**What is required**
Would you restate the entries below word for word, starting at the first line and ending with the one that has "The height and width of the screenshot is (423, 751)."?

**Stored items**
[Start of section]
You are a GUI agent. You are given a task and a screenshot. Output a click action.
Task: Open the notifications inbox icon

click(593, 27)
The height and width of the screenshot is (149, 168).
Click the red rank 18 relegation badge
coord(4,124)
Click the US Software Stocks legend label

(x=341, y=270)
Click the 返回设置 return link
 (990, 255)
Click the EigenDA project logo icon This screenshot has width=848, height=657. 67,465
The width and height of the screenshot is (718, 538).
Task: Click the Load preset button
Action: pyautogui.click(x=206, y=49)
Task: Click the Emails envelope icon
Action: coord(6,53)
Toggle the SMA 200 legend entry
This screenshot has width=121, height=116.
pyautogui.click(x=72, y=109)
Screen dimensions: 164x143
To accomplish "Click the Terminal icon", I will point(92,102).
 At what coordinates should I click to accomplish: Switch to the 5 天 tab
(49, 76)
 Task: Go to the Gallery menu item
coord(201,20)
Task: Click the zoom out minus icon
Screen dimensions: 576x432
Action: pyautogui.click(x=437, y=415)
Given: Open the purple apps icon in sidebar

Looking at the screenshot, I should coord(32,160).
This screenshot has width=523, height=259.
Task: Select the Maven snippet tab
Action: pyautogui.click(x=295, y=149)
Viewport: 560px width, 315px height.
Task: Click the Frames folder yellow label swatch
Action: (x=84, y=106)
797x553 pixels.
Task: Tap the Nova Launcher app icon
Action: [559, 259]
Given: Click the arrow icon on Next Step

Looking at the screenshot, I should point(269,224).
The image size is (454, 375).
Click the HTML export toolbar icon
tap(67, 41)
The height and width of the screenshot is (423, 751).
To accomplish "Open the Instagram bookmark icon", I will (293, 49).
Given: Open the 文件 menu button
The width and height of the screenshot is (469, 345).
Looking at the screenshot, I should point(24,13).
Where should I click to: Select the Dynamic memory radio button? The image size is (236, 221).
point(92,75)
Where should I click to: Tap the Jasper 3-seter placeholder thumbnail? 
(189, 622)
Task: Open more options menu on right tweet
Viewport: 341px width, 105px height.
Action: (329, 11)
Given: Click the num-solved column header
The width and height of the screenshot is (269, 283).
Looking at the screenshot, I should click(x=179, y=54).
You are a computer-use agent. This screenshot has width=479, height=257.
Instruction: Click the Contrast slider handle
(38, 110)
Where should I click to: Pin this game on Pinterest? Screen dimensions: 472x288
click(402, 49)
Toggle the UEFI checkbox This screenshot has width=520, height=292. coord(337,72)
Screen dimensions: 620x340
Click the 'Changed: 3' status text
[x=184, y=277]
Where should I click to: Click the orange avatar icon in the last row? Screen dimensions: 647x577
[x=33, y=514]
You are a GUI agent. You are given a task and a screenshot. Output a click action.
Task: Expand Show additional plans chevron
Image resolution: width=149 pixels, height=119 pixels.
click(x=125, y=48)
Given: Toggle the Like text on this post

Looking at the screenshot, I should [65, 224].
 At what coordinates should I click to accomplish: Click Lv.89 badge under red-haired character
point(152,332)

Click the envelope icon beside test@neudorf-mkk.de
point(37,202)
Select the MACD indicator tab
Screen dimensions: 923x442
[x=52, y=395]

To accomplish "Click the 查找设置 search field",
[End of section]
**Result**
You are a GUI agent. You are given a task and a screenshot. Output a click action.
Task: Open the notifications inbox icon

click(593, 27)
The height and width of the screenshot is (149, 168).
Click the red rank 18 relegation badge
coord(4,124)
Click the US Software Stocks legend label

(x=341, y=270)
Click the 返回设置 return link
 (990, 255)
Click the EigenDA project logo icon This screenshot has width=848, height=657. 67,465
The width and height of the screenshot is (718, 538).
Task: Click the Load preset button
Action: pyautogui.click(x=206, y=49)
Task: Click the Emails envelope icon
Action: coord(6,53)
Toggle the SMA 200 legend entry
This screenshot has width=121, height=116.
pyautogui.click(x=72, y=109)
Screen dimensions: 164x143
To accomplish "Click the Terminal icon", I will point(92,102).
 At what coordinates should I click to accomplish: Switch to the 5 天 tab
(49, 76)
 Task: Go to the Gallery menu item
coord(201,20)
Task: Click the zoom out minus icon
Screen dimensions: 576x432
Action: pyautogui.click(x=437, y=415)
Given: Open the purple apps icon in sidebar

Looking at the screenshot, I should coord(32,160).
This screenshot has width=523, height=259.
Task: Select the Maven snippet tab
Action: pyautogui.click(x=295, y=149)
Viewport: 560px width, 315px height.
Task: Click the Frames folder yellow label swatch
Action: (x=84, y=106)
797x553 pixels.
Task: Tap the Nova Launcher app icon
Action: [559, 259]
Given: Click the arrow icon on Next Step

Looking at the screenshot, I should point(269,224).
The image size is (454, 375).
Click the HTML export toolbar icon
tap(67, 41)
The height and width of the screenshot is (423, 751).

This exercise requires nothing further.